The ongoing debate has been about whether companies such as Apple should provide a “backdoor” that allows law enforcement agencies to access a phone to find evidence against a criminal. Now, with easy access to iPhone hacking tools such as the two described above, the FBI’s argument for introducing backdoors into consumer devices loses some weight.
Matthew Green, an assistant professor and cryptographer at the Johns Hopkins Information Security Institute, told Motherboard in a Twitter message, “It demonstrates that even state and local police do have access to this data in many situations….This seems to contradict what the FBI is saying about their inability to access these phones.” That opinion was echoed by Riana Pfefferkorn, cryptography fellow at the Stanford Center for Internet and Society, who said, “The availability and affordability of these tools undercuts law enforcement’s continual assertions that they need smartphone vendors to be forced to build ‘exceptional access’ capabilities into their devices.”
The issue of accessibility to iPhones surfaced in 2016 when the Department of Justice tried to force Apple to help them break into the iPhone 5C of one of the San Bernardino terrorists.

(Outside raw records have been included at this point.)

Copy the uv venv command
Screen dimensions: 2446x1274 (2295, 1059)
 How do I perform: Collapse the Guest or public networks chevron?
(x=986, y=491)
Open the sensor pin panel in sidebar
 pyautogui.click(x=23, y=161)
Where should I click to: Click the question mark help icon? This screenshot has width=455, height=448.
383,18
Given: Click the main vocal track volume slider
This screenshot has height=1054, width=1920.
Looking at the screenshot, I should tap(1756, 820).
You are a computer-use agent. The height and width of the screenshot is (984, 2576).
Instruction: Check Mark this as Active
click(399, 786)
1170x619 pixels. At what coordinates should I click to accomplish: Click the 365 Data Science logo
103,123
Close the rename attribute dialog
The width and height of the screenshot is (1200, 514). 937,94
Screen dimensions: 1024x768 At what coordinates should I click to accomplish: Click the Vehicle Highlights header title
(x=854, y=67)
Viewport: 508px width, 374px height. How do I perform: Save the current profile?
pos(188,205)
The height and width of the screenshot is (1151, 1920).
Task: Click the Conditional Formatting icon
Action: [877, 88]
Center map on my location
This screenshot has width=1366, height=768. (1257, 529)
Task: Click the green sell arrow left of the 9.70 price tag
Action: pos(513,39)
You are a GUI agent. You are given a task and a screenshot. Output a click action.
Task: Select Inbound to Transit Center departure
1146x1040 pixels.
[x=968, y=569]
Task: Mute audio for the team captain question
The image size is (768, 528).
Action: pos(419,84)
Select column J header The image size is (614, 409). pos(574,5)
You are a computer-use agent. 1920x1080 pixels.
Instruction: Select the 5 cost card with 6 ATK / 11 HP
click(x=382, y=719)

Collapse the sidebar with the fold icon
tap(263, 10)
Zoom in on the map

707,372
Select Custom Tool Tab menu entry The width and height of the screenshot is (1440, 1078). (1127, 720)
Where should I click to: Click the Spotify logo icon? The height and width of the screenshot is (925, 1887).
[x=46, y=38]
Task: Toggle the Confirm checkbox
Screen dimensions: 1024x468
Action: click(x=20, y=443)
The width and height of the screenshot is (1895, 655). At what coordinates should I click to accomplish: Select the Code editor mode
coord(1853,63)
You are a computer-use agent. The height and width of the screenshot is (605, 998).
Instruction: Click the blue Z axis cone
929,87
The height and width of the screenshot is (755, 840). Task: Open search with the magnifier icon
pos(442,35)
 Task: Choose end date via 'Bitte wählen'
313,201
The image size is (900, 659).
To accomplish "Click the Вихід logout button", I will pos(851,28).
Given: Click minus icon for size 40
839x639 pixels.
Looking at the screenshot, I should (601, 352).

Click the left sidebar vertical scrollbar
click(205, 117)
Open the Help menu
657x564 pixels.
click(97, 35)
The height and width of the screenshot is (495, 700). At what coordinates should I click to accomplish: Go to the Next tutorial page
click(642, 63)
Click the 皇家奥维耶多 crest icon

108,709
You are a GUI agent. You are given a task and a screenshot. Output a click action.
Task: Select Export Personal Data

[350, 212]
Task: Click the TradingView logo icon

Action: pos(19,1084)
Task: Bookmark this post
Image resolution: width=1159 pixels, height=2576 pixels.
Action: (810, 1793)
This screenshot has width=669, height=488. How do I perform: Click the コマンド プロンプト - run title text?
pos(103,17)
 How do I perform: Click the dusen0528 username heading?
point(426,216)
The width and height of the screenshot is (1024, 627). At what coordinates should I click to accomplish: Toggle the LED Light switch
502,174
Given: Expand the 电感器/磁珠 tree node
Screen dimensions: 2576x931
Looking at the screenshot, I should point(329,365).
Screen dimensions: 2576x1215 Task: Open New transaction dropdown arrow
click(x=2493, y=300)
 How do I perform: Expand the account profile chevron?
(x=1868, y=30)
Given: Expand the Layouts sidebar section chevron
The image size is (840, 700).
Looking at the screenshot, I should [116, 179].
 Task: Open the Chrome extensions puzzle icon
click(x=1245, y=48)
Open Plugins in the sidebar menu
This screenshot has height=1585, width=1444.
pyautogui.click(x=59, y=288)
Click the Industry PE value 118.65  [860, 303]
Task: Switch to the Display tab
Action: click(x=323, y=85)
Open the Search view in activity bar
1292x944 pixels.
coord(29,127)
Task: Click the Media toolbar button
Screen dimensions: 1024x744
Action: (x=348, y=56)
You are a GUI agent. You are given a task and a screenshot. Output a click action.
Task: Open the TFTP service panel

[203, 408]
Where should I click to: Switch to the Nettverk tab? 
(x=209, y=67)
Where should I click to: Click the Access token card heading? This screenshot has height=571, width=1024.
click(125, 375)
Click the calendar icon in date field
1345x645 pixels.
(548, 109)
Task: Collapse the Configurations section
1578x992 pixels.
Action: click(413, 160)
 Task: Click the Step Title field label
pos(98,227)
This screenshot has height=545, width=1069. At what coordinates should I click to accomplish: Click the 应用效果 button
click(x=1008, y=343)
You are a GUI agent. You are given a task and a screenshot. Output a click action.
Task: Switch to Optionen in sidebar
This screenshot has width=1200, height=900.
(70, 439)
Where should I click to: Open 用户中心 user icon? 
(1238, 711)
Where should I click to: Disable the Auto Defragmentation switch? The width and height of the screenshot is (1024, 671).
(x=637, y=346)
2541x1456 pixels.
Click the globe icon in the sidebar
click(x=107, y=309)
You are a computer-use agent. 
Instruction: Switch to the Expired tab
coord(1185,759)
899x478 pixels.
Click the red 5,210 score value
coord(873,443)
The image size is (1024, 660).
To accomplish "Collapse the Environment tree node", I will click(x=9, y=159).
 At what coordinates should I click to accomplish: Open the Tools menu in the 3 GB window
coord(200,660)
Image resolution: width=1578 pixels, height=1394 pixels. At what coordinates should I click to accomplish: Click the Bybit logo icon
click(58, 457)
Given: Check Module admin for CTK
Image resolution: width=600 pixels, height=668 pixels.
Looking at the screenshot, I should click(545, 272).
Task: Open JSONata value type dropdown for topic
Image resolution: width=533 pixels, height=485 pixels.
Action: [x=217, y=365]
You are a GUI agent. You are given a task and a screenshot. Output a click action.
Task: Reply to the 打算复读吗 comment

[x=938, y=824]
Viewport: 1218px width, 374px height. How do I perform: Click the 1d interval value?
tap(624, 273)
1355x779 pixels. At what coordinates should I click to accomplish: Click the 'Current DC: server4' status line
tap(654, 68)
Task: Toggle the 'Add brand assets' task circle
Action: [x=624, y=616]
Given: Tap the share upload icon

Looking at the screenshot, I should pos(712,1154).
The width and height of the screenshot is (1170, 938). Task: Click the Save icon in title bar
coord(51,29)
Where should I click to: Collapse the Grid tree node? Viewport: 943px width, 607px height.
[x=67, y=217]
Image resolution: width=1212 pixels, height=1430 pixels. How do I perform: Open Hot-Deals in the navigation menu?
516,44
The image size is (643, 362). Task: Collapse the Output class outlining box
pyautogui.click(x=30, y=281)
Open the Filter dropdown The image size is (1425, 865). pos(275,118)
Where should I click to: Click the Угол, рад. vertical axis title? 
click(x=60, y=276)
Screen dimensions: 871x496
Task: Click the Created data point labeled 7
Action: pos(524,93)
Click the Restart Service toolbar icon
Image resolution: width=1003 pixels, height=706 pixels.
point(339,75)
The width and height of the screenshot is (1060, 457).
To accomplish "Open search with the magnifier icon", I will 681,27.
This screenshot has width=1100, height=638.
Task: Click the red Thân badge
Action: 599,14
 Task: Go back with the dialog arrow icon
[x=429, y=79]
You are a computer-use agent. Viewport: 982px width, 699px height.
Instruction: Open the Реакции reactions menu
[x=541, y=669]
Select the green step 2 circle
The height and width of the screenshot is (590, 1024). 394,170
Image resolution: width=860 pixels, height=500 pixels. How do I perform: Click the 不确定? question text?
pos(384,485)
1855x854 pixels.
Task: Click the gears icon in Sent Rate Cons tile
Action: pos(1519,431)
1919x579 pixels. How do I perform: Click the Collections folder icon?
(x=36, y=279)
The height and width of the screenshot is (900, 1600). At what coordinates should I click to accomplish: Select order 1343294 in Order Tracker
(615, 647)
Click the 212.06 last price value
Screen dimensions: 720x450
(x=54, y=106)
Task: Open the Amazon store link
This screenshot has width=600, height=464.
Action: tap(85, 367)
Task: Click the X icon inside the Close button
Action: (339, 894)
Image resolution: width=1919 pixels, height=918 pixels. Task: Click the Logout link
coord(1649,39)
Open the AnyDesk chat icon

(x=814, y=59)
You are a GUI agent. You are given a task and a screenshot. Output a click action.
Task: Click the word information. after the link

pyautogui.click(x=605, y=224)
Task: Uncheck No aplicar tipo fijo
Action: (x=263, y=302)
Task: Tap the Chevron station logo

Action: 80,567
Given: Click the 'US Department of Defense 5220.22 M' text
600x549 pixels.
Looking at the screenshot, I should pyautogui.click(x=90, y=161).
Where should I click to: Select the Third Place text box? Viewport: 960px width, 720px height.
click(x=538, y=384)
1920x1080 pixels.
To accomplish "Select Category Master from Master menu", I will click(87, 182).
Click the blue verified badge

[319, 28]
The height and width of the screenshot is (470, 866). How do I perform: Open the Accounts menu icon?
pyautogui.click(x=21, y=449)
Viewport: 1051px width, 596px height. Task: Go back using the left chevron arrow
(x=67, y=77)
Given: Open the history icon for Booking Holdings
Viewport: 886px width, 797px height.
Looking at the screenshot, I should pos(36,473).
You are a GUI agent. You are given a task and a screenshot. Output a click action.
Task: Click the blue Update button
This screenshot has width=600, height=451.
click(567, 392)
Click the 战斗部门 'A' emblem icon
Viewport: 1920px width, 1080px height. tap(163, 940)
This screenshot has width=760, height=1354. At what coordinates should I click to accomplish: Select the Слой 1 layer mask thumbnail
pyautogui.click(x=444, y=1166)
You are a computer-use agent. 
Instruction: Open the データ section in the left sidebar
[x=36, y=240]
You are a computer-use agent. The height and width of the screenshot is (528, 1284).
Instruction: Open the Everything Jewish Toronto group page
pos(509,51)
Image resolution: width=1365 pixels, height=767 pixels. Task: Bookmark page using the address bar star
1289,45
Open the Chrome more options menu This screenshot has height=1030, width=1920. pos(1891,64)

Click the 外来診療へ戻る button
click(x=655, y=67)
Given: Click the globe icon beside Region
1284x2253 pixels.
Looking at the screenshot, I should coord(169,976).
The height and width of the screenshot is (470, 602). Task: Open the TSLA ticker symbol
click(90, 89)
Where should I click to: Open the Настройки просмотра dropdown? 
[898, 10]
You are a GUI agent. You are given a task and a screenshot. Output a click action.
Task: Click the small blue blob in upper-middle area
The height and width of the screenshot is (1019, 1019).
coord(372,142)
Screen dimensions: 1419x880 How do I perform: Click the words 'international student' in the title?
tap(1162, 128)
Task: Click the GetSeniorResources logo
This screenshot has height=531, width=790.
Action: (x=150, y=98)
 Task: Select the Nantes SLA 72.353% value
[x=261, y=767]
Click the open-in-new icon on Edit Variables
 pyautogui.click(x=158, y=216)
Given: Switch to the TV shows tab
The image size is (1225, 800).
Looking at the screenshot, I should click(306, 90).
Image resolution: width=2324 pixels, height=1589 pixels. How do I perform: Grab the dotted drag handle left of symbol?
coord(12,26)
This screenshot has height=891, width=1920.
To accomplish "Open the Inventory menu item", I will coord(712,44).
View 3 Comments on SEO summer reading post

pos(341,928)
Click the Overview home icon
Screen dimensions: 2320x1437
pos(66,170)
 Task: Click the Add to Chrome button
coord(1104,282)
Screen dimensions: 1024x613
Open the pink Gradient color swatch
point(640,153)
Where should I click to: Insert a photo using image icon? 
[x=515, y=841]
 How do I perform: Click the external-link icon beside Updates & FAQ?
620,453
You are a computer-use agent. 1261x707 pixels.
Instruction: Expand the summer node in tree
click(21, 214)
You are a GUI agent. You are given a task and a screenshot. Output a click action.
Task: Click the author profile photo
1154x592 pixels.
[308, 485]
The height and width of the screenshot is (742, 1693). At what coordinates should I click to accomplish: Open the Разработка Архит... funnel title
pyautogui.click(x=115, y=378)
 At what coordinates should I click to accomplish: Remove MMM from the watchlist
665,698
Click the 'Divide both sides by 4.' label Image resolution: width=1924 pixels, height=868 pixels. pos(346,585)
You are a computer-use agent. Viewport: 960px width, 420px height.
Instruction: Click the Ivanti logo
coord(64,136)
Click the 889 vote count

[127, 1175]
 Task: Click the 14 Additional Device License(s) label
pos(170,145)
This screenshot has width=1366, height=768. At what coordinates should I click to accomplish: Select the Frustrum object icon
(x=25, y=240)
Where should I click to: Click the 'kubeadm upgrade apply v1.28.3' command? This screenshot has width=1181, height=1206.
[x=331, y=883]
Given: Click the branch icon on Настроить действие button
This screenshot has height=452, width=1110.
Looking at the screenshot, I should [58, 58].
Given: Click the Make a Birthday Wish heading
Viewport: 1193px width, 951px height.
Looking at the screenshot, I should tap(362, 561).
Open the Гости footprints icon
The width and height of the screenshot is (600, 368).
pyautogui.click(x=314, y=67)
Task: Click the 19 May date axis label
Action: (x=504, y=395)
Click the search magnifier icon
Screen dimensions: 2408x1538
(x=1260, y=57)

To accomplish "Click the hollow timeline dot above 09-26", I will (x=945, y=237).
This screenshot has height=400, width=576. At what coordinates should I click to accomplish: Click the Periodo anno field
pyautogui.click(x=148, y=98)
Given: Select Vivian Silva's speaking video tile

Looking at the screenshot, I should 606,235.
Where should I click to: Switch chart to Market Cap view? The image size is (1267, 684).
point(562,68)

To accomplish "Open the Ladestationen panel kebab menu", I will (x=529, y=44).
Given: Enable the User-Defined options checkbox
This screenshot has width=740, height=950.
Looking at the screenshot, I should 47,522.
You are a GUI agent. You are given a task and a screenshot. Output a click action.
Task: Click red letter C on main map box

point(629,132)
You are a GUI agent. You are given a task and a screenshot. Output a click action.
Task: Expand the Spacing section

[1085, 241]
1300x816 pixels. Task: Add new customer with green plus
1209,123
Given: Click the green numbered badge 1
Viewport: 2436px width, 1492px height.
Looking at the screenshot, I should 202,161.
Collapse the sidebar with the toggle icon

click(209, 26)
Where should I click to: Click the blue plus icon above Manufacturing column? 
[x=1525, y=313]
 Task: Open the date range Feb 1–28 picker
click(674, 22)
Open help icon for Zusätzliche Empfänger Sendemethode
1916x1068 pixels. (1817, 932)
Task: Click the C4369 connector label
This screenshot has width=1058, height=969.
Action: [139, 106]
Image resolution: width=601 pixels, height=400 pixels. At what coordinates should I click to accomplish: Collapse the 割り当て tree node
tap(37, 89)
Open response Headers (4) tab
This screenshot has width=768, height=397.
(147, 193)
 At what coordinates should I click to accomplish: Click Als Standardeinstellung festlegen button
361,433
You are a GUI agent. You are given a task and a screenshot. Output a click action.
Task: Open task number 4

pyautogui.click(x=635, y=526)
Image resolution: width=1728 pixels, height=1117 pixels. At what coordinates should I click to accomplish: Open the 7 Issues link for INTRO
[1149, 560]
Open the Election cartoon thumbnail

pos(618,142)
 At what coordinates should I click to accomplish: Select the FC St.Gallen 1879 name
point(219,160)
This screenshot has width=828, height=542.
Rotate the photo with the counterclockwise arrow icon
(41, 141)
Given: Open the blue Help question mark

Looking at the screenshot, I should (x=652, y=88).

They asked that Apple modify the security system to let the FBI quickly scroll through a sequence of passcodes to open the device without causing the iPhone’s delay feature to activate and without the phone automatically wiping its contents. Apple refused. With these new solutions from the Israeli firm and GreyKey, it may be that such a request is no longer needed.
While adding an iPhone backdoor is what law enforcement wants, Apple will continue to refuse to do it. In fact, it’s likely they will update their security systems to try to defeat these two new products. It will continue to be a cat and mouse game.